◆ Tasks and exercises:
- 1) In the playpen excerpt, how does the --current-dir-only flag block access to home directories?
- 2) Please retype the stretch of the playpen excerpt from "This is much" through "more useful ;).".

━━ Supplied passage

This is much safer because you won't get inadvertent leakage of
information unintended for the child process.
There are some interactive use-cases where passing the entire environment
is very convenient, and where playpen is really just used as a proxy
for an interactive command. Shells like python are an example of this,
but also build tools like npm run dev, where a dev server runs to
serve a web application in a development environment. An invocation for
this looks like this:
$ playpen -m 4G --capture-env=on -- npm run devOccasionally this dev servers get memory leaks, making playpen more useful ;).
Playpen provides (via systemd-run) powerful path access controls to limit what
directories and files a process can access, helping to isolate and sandbox programs.
This is particularly useful when running untrusted code or preventing programs from
accessing sensitive system files.
The easiest way to enable path restrictions is with the --current-dir-only flag,
which applies a restrictive preset that makes only the current working directory
accessible to the program with write access.:
$ playpen --current-dir-only -m 100M -- npm installThis completely blocks access to home directories by mounting them as tmpfs (empty temporary filesystems) while leaving system directories readable. The program can only access the current working directory (with read-write access) plus standard system resources needed for basic operation.
In practice, many tools will require additional access to function properly. For example,
npm install typically needs access to the global npm cache in your home directory,
as well as its own executable files. You can grant the necessary access with
the --ro ("read only") and --rw ("read write") options, which will override the
tmpfs protection for those paths.
$ playpen \
--current-dir-only \
--rw $(npm config get cache) \
--ro $(npm config get prefix) \
-m 2G -- npm installFurther additional paths can be added as needed using more --ro and --rw options.

━━━━
━━ Data section

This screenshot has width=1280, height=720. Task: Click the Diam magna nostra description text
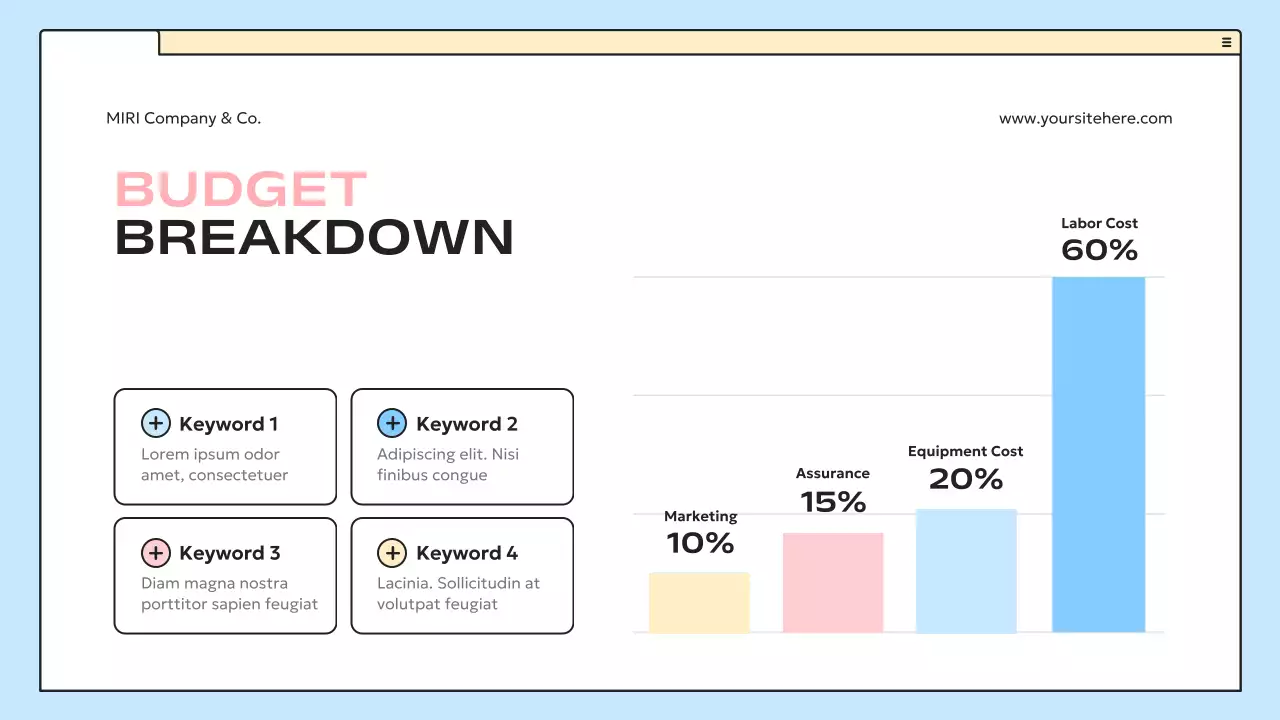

━━━━

◆ Worked answers:
- 1) It mounts them as tmpfs, which are empty temporary filesystems.

- 2)
This is much safer because you won't get inadvertent leakage of
information unintended for the child process.
There are some interactive use-cases where passing the entire environment
is very convenient, and where playpen is really just used as a proxy
for an interactive command. Shells like python are an example of this,
but also build tools like npm run dev, where a dev server runs to
serve a web application in a development environment. An invocation for
this looks like this:
$ playpen -m 4G --capture-env=on -- npm run devOccasionally this dev servers get memory leaks, making playpen more useful ;).